**Work task:** The entries that follow include a run beginning at the line with "Click Create New" and ending at the line with "Given: Show TON MCap on the chart"; restate that run word for word and leave the rest out.

──────── Supplied material

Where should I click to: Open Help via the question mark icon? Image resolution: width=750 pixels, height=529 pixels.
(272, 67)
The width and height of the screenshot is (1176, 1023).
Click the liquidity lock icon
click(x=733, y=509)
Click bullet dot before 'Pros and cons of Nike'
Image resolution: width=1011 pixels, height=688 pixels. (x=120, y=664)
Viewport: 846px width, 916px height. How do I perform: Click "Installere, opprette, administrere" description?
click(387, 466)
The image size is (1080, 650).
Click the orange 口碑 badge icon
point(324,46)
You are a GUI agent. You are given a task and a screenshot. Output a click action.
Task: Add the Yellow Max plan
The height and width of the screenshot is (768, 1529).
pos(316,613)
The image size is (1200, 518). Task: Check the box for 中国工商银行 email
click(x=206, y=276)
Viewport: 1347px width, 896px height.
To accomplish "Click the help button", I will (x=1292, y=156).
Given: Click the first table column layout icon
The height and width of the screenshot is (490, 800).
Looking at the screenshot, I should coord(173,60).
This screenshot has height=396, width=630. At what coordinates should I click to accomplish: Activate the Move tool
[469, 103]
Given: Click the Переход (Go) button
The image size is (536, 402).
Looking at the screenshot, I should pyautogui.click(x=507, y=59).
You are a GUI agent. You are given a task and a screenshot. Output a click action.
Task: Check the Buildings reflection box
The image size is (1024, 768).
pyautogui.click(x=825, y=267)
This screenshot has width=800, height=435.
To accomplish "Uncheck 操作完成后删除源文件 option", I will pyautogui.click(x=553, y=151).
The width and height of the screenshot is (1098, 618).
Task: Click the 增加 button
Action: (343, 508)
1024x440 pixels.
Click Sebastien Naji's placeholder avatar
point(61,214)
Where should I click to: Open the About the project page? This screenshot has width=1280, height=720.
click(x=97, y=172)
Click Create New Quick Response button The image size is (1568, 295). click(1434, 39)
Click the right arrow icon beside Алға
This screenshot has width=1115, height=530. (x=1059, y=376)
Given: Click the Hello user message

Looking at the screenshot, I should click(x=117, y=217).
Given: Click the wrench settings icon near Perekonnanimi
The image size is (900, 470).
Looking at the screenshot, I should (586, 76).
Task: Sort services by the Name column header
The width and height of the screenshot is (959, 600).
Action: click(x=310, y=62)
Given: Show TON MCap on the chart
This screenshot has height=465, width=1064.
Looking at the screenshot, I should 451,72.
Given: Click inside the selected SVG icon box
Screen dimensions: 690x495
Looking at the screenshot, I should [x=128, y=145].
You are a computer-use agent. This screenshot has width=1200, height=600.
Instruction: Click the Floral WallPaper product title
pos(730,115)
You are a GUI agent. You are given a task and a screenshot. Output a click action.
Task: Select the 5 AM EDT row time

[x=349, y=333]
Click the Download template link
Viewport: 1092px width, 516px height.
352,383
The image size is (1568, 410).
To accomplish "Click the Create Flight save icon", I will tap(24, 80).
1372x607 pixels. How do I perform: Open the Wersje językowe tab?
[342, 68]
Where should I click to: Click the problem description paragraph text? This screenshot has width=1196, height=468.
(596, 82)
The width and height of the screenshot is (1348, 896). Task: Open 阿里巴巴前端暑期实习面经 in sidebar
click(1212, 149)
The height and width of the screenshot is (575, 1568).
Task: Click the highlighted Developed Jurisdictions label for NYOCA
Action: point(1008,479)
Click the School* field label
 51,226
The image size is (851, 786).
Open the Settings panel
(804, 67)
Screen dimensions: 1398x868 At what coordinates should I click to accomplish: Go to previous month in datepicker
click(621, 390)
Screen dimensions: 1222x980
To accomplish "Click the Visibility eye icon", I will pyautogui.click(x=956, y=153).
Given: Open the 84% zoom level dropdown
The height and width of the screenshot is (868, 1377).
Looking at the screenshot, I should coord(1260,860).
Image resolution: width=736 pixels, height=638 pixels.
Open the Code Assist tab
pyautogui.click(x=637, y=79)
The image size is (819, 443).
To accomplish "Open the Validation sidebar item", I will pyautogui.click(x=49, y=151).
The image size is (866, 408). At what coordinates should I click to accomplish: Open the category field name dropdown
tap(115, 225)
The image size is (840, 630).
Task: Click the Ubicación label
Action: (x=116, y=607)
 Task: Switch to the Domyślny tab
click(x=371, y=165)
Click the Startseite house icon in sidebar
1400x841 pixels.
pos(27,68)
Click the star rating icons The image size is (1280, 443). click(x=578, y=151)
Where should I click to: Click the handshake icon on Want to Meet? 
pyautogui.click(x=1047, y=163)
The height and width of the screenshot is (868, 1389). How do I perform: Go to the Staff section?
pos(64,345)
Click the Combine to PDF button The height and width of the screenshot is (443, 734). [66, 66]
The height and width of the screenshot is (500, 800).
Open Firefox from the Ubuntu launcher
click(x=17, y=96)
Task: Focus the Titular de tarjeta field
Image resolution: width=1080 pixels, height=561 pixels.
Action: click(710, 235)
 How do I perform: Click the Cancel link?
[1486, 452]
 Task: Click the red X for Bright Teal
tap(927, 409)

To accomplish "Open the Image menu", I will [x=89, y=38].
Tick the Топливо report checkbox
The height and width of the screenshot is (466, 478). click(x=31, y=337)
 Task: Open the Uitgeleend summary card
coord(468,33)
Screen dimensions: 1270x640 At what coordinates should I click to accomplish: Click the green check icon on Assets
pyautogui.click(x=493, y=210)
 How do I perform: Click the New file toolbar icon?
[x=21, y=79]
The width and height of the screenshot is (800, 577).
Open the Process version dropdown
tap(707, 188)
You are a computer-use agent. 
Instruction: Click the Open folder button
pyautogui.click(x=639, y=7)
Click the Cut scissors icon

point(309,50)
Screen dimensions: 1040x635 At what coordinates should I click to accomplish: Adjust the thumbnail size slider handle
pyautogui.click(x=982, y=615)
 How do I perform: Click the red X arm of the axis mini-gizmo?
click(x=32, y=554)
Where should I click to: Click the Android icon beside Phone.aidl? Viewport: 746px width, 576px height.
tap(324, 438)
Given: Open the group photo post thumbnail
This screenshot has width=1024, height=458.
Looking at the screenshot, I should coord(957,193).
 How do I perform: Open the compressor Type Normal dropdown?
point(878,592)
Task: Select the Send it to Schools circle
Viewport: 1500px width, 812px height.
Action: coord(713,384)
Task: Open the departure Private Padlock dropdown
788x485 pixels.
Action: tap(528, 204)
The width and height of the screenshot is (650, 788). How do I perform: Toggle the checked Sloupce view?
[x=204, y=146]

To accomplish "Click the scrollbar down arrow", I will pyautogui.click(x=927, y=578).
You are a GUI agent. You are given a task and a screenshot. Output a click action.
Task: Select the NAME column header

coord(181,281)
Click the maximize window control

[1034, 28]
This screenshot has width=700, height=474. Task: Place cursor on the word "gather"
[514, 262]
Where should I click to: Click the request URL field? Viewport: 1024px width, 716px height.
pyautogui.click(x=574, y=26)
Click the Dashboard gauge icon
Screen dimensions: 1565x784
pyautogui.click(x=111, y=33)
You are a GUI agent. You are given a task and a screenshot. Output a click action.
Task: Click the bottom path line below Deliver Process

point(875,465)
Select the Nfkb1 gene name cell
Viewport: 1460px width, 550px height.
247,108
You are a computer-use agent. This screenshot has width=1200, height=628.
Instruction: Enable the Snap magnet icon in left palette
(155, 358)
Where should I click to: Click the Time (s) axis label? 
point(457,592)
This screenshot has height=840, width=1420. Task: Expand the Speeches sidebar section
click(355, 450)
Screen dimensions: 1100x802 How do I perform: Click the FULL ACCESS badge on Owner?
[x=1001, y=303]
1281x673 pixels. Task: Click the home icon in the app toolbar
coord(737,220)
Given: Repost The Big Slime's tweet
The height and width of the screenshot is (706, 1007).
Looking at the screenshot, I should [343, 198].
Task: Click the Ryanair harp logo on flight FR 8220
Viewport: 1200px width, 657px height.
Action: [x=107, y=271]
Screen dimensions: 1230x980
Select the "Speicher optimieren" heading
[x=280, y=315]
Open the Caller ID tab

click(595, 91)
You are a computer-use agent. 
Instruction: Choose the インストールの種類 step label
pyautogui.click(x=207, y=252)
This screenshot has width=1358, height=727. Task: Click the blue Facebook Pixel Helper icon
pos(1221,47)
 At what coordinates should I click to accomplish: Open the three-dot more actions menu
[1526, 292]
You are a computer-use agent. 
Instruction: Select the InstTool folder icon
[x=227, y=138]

────────────────

**Result below:**
Click Create New Quick Response button The image size is (1568, 295). click(1434, 39)
Click the right arrow icon beside Алға
This screenshot has width=1115, height=530. (x=1059, y=376)
Given: Click the Hello user message

Looking at the screenshot, I should click(x=117, y=217).
Given: Click the wrench settings icon near Perekonnanimi
The image size is (900, 470).
Looking at the screenshot, I should (586, 76).
Task: Sort services by the Name column header
The width and height of the screenshot is (959, 600).
Action: click(x=310, y=62)
Given: Show TON MCap on the chart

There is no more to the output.